Element and text location data:

## begin

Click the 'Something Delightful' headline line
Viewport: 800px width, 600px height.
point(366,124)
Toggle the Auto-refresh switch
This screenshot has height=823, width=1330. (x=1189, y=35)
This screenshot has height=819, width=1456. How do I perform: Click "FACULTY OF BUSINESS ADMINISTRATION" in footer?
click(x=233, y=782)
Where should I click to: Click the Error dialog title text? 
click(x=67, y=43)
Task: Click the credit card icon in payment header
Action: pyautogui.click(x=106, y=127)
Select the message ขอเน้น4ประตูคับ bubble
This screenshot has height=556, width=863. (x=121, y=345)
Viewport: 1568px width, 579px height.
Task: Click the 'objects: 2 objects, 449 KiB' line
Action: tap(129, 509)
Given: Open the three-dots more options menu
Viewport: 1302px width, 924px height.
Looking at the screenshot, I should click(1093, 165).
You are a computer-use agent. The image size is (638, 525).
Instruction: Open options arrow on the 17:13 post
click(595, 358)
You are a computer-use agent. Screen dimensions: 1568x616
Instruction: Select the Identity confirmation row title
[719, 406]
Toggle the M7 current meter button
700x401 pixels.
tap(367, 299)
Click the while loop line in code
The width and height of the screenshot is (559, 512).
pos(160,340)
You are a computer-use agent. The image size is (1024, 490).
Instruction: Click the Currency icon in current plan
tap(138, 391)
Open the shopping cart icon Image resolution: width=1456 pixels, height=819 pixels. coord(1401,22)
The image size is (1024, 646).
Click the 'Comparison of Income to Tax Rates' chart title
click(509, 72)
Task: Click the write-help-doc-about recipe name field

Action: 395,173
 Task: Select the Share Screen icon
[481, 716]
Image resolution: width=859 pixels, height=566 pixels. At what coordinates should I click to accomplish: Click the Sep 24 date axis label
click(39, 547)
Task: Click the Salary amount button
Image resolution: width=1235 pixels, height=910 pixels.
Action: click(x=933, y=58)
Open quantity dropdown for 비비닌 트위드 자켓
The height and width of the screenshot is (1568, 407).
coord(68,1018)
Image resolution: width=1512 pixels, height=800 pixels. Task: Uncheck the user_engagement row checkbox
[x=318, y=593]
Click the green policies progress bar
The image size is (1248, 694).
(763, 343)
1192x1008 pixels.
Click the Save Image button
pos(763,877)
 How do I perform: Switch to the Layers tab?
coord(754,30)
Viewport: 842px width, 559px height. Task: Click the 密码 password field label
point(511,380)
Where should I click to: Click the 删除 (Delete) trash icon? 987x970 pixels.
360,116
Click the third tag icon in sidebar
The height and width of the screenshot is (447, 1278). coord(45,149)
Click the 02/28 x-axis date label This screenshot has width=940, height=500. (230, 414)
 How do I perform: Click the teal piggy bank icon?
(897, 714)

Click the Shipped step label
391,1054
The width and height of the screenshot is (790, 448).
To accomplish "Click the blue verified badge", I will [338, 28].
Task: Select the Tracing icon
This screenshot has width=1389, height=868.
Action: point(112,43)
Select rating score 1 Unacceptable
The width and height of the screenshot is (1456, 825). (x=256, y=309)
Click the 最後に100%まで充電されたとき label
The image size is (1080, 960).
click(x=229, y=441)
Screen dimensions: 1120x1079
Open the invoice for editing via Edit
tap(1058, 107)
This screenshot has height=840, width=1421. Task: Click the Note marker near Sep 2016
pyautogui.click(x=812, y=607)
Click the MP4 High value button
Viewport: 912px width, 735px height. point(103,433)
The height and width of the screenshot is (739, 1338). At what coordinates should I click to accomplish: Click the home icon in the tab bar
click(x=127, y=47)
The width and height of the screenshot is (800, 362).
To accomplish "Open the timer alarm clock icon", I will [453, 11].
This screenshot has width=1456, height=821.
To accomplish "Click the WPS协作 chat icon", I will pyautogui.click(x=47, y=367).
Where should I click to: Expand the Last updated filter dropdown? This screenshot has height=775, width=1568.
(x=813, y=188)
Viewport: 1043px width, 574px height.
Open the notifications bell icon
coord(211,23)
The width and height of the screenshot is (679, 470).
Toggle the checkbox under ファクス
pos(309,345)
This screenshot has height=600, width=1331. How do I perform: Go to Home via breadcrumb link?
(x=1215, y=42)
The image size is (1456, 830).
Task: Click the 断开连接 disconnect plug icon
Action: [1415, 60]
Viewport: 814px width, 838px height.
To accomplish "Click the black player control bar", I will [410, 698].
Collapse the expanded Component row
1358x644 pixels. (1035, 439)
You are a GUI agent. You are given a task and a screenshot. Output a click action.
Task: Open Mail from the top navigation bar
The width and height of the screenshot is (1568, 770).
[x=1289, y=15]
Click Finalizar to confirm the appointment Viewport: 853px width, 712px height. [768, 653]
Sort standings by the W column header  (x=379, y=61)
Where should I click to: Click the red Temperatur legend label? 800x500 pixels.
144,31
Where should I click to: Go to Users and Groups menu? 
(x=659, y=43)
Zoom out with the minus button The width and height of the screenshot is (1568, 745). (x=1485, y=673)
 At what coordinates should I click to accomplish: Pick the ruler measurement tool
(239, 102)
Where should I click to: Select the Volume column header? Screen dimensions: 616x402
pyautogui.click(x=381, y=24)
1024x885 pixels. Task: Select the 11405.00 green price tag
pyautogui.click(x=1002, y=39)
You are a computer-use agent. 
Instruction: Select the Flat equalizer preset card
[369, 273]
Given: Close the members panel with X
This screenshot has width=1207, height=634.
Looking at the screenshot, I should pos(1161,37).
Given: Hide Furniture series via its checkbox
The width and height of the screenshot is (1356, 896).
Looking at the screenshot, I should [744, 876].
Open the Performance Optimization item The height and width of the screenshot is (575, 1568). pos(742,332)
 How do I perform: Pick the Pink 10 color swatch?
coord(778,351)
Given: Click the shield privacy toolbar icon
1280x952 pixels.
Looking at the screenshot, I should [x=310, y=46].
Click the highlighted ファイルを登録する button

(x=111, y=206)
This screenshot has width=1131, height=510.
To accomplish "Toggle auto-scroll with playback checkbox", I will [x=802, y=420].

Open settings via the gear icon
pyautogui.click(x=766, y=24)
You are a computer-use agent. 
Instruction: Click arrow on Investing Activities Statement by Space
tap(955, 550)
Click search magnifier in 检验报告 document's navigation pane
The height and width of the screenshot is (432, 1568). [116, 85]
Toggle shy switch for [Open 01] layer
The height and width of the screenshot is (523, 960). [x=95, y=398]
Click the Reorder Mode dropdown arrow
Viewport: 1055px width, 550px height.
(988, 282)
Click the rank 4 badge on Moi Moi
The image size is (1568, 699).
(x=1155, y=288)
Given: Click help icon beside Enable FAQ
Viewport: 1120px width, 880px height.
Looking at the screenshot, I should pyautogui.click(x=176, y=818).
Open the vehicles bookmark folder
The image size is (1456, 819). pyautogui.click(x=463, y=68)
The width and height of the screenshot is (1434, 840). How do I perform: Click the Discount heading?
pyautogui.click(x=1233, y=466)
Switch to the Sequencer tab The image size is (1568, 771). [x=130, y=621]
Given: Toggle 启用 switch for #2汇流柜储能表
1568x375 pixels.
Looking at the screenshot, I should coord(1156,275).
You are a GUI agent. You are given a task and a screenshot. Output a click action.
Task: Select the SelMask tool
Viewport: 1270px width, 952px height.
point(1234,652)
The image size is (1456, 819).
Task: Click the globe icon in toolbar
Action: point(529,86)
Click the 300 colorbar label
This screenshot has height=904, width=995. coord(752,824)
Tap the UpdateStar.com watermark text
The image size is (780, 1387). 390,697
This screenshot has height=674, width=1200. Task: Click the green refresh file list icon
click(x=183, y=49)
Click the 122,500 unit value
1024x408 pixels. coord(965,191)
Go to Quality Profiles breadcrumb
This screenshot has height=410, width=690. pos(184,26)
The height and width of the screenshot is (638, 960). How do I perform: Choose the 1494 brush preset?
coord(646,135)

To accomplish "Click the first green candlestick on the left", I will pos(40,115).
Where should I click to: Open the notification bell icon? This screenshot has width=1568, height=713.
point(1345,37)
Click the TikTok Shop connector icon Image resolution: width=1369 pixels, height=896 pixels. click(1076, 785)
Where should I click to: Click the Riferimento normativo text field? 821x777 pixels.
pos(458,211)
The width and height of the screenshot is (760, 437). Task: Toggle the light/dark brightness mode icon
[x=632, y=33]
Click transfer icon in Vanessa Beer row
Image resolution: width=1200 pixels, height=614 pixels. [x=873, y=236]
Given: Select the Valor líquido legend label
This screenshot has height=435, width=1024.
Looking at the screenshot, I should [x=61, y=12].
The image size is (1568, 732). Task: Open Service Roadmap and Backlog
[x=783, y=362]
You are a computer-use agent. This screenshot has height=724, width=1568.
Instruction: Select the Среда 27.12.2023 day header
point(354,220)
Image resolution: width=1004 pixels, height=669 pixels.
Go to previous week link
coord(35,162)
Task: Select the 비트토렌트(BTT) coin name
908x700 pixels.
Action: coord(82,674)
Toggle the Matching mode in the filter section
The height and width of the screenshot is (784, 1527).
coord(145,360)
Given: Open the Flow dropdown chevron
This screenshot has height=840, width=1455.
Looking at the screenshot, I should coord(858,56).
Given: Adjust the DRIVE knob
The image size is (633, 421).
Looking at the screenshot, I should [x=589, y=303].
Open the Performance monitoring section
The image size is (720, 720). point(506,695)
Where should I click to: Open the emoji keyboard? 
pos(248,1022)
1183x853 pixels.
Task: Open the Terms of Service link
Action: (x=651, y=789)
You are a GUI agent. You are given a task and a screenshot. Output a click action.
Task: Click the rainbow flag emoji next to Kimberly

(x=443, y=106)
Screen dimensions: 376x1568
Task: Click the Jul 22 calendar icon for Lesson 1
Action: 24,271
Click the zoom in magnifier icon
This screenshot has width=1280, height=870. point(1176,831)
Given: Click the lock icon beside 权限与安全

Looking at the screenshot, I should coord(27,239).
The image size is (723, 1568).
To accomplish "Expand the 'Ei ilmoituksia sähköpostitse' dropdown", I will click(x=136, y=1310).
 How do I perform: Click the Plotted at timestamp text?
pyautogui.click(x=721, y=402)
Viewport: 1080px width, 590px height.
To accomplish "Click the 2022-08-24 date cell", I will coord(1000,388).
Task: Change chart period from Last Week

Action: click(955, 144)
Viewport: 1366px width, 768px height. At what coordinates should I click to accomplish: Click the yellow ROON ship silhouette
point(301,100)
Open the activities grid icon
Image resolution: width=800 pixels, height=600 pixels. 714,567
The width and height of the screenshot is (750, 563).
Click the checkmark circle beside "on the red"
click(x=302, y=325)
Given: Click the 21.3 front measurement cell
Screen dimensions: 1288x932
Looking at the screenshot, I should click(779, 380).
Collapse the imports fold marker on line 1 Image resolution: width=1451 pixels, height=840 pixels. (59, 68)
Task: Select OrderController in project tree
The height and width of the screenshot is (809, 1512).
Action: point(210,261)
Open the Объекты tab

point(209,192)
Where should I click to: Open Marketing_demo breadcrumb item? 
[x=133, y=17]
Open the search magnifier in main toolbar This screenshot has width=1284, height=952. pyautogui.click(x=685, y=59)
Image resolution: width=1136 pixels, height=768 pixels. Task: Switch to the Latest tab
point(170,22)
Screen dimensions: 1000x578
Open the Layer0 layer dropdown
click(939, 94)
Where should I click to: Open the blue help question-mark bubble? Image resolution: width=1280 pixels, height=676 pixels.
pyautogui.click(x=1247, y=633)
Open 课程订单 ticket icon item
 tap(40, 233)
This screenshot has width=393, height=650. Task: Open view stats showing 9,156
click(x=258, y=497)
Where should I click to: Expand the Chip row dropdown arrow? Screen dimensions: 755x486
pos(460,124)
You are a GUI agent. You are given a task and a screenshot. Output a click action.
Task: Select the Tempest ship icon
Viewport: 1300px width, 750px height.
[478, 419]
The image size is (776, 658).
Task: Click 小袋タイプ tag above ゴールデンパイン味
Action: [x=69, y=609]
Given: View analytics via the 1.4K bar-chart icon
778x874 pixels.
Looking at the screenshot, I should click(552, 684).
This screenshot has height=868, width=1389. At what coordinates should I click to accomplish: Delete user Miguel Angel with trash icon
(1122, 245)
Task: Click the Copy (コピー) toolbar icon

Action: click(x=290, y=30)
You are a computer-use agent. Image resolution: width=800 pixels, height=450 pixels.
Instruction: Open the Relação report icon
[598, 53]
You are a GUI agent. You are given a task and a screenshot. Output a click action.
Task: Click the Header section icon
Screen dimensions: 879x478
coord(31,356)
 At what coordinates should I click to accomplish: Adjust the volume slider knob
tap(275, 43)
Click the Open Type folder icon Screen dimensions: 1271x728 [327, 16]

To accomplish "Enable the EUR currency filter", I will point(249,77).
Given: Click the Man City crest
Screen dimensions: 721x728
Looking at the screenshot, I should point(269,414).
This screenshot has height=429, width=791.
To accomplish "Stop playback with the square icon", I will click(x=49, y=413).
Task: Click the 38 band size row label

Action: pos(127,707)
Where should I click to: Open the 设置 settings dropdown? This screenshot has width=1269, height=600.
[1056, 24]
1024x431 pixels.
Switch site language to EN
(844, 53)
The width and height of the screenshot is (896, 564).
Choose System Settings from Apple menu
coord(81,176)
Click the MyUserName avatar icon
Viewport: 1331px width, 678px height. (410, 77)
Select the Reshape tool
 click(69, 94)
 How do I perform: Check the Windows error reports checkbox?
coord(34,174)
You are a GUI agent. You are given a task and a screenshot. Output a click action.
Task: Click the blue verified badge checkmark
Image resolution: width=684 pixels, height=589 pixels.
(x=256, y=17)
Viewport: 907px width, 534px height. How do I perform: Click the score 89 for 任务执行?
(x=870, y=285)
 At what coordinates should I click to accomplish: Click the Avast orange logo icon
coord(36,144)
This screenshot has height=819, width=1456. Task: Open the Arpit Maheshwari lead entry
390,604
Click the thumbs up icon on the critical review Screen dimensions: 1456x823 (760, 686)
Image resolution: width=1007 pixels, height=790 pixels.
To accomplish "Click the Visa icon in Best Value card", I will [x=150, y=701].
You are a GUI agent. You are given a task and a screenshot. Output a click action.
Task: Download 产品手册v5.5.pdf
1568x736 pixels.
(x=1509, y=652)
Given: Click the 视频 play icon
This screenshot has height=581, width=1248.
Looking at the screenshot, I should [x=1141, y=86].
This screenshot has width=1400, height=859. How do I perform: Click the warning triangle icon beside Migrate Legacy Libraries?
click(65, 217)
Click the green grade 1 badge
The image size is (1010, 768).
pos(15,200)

## end

DIRECTIVE: Rewrite the data from the line containing "Given: Click the shield privacy toolbar icon" through the line containing "The height and width of the screenshot is (523, 960).", replacing "gear icon" with "cog icon" and changing nothing else. Return only those lines.

THE REPLY:
Given: Click the shield privacy toolbar icon
1280x952 pixels.
Looking at the screenshot, I should [x=310, y=46].
Click the highlighted ファイルを登録する button

(x=111, y=206)
This screenshot has width=1131, height=510.
To accomplish "Toggle auto-scroll with playback checkbox", I will [x=802, y=420].

Open settings via the cog icon
pyautogui.click(x=766, y=24)
You are a computer-use agent. 
Instruction: Click arrow on Investing Activities Statement by Space
tap(955, 550)
Click search magnifier in 检验报告 document's navigation pane
The height and width of the screenshot is (432, 1568). [116, 85]
Toggle shy switch for [Open 01] layer
The height and width of the screenshot is (523, 960). [x=95, y=398]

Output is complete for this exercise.